REQUIREMENT:
In the records below, begin at the line that has "Given: Click the Core Speed 4704.0 MHz field" and stop after the line that has "You are a computer-use agent. The height"; quote those lines verbatim and nothing more.

[RECORDS PROVIDED — start]

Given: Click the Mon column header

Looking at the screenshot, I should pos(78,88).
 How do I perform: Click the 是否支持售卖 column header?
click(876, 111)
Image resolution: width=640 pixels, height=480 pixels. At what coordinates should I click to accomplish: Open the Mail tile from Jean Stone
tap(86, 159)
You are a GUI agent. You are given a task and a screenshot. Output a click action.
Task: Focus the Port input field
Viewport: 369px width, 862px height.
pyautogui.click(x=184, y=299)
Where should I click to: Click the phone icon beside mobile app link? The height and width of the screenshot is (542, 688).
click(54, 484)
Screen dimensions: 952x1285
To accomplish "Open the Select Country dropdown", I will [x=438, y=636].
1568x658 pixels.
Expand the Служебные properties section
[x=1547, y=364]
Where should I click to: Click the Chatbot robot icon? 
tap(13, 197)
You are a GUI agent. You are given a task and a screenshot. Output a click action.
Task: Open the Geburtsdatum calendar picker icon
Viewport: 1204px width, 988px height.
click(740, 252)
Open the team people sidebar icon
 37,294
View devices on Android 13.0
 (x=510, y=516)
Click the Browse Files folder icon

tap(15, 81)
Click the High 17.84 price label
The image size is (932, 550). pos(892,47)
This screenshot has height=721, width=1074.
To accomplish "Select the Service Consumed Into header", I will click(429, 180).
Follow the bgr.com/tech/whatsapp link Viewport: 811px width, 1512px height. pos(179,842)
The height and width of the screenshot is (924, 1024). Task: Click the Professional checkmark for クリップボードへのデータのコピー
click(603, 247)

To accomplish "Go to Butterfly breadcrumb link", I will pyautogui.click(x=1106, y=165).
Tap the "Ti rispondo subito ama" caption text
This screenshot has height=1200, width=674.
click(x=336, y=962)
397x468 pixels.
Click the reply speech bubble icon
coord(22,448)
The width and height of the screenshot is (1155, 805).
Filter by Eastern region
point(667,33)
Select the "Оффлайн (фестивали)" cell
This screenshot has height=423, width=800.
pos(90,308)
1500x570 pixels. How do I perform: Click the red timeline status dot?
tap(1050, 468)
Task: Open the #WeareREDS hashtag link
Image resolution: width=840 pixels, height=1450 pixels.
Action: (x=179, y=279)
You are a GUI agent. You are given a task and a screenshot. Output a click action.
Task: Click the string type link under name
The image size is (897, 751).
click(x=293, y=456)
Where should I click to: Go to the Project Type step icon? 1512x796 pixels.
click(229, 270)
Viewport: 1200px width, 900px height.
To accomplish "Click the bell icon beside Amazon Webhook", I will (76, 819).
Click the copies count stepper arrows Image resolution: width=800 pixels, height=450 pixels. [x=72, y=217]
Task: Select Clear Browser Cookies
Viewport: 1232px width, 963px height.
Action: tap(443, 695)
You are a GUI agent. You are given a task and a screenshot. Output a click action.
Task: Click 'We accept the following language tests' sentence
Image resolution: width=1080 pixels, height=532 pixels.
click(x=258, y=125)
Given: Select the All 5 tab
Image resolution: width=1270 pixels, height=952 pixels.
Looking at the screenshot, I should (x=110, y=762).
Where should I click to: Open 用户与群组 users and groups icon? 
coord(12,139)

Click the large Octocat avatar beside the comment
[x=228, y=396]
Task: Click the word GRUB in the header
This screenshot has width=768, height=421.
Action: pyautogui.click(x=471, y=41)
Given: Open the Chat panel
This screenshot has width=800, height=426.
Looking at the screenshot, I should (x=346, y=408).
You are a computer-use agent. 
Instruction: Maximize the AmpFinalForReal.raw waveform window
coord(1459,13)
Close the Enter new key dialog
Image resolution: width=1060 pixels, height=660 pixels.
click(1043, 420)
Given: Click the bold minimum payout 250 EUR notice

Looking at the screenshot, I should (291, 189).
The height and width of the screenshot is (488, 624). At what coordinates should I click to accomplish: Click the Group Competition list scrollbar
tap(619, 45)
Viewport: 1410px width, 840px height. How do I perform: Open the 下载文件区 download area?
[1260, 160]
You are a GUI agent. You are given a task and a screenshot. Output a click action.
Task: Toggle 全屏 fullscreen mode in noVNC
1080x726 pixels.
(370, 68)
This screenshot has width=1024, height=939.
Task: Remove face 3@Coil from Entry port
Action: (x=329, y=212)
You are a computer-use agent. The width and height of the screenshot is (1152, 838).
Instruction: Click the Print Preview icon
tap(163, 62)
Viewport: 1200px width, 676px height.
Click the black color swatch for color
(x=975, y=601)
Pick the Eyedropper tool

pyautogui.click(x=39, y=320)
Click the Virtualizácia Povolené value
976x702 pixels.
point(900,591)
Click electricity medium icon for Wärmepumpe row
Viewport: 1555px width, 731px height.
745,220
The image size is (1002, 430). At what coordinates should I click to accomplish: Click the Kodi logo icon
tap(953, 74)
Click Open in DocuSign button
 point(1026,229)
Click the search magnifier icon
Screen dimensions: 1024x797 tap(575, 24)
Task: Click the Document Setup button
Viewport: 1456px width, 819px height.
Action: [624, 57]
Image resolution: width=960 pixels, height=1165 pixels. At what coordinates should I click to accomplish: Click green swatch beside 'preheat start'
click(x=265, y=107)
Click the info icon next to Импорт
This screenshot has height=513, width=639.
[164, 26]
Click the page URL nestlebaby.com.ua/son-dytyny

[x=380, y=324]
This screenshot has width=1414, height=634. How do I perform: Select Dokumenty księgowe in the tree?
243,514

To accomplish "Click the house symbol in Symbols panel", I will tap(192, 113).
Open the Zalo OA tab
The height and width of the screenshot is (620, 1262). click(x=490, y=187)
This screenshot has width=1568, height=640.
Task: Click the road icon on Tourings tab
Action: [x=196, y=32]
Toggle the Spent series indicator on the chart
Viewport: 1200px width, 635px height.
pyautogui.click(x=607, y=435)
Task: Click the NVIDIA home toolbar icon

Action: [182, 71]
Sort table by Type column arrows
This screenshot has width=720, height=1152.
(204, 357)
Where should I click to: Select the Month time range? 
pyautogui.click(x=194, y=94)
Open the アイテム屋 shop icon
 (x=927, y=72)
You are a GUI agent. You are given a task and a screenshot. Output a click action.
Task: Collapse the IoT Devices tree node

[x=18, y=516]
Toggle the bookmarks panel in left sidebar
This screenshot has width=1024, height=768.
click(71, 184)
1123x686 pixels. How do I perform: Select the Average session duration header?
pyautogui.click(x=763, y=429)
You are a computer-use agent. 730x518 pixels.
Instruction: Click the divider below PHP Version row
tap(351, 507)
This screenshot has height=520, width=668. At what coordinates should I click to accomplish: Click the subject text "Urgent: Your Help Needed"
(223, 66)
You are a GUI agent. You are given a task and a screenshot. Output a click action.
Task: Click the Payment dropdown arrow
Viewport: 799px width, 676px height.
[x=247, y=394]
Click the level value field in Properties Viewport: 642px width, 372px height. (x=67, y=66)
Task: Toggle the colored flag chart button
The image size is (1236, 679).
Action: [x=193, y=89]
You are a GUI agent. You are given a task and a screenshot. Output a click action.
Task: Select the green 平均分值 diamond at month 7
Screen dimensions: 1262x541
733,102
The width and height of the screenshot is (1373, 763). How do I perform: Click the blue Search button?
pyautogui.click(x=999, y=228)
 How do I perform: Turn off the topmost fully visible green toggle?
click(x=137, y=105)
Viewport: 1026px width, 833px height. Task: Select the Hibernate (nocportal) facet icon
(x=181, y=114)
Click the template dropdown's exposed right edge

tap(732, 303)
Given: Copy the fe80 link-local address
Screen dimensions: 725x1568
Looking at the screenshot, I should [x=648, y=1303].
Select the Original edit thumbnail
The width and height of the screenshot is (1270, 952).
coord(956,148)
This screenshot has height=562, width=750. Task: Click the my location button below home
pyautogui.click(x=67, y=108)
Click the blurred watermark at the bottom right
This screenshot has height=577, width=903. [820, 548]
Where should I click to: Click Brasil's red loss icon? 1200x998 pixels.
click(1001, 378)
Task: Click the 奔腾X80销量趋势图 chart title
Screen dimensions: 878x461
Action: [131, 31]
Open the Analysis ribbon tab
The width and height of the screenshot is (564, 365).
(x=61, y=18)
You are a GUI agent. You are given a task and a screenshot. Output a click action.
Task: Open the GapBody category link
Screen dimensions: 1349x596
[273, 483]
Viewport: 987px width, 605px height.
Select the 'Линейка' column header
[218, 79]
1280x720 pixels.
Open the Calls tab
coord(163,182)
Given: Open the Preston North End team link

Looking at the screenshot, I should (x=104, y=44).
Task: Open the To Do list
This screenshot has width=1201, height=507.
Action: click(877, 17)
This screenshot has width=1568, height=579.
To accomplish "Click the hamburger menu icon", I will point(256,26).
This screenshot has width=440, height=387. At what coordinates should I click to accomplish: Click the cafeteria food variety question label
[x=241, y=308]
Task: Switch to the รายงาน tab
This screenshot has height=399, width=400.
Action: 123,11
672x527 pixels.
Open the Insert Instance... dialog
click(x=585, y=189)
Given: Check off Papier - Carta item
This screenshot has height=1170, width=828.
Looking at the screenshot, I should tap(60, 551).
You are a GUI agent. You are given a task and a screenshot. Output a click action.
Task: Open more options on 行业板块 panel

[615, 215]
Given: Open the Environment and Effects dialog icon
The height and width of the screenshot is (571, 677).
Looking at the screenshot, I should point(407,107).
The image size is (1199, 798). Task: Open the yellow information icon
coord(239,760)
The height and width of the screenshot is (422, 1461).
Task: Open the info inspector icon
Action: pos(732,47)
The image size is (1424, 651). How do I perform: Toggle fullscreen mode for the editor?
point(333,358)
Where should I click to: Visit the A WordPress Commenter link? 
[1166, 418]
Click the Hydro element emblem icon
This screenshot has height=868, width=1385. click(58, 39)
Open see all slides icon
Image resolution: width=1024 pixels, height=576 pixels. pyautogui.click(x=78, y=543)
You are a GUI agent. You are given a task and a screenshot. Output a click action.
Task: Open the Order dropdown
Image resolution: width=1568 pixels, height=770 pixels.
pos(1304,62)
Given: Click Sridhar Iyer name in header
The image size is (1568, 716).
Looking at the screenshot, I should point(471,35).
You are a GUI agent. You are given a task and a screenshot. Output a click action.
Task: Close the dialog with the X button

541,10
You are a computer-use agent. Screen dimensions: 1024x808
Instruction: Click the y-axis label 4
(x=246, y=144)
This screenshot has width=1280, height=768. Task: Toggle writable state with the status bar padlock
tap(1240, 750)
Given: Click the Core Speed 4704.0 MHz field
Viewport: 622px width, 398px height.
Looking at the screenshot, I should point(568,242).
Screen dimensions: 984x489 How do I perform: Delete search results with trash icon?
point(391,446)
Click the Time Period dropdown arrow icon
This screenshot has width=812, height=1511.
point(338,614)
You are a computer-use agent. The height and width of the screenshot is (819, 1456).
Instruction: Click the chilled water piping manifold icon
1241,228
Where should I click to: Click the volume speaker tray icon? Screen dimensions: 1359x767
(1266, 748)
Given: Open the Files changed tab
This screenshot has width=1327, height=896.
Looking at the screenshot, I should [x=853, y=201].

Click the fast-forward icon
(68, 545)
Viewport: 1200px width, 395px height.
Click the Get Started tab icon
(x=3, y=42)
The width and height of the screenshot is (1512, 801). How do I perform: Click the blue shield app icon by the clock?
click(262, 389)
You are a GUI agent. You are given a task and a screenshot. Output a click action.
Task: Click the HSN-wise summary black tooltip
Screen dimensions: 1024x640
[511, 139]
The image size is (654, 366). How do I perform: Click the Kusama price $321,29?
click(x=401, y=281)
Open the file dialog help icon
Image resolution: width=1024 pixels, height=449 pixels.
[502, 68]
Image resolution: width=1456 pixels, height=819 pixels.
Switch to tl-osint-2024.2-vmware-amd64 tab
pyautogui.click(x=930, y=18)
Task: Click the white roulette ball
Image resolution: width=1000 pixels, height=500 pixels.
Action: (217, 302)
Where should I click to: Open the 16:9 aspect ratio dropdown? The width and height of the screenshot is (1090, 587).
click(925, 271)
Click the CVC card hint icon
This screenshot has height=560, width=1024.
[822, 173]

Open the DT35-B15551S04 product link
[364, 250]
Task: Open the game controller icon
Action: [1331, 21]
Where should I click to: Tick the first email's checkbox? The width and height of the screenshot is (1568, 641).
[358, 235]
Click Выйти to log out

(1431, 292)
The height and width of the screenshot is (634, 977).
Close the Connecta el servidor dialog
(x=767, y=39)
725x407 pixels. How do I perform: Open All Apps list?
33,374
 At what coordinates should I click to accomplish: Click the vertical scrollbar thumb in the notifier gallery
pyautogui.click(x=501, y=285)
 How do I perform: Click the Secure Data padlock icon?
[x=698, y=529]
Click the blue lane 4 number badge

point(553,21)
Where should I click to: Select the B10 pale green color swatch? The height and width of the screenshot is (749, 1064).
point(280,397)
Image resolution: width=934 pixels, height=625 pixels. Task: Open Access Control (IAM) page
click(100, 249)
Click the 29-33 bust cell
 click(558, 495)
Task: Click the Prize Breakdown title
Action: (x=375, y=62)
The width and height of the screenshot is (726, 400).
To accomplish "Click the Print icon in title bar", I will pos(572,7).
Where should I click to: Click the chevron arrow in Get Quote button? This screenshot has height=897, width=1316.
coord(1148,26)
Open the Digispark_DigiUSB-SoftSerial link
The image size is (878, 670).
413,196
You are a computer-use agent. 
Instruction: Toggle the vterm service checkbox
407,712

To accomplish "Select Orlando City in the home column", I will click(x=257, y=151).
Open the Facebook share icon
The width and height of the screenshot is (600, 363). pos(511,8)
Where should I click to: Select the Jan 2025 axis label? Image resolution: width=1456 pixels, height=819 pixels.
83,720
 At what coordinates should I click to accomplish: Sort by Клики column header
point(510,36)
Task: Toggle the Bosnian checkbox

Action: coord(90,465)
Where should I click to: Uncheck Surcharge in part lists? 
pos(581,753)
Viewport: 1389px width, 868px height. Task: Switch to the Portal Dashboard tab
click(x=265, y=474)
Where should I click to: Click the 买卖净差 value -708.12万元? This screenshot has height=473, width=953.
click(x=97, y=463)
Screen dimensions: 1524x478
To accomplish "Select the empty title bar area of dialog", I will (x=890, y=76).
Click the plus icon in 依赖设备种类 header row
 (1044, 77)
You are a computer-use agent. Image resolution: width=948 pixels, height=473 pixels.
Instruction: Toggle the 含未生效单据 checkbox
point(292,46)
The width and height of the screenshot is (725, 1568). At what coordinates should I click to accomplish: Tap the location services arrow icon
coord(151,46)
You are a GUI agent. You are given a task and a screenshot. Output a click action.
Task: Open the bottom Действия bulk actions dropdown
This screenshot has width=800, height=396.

[RECORDS PROVIDED — finish]

COMPLETED TASK:
Given: Click the Core Speed 4704.0 MHz field
Viewport: 622px width, 398px height.
Looking at the screenshot, I should point(568,242).
Screen dimensions: 984x489 How do I perform: Delete search results with trash icon?
point(391,446)
Click the Time Period dropdown arrow icon
This screenshot has width=812, height=1511.
point(338,614)
You are a computer-use agent. The height and width of the screenshot is (819, 1456).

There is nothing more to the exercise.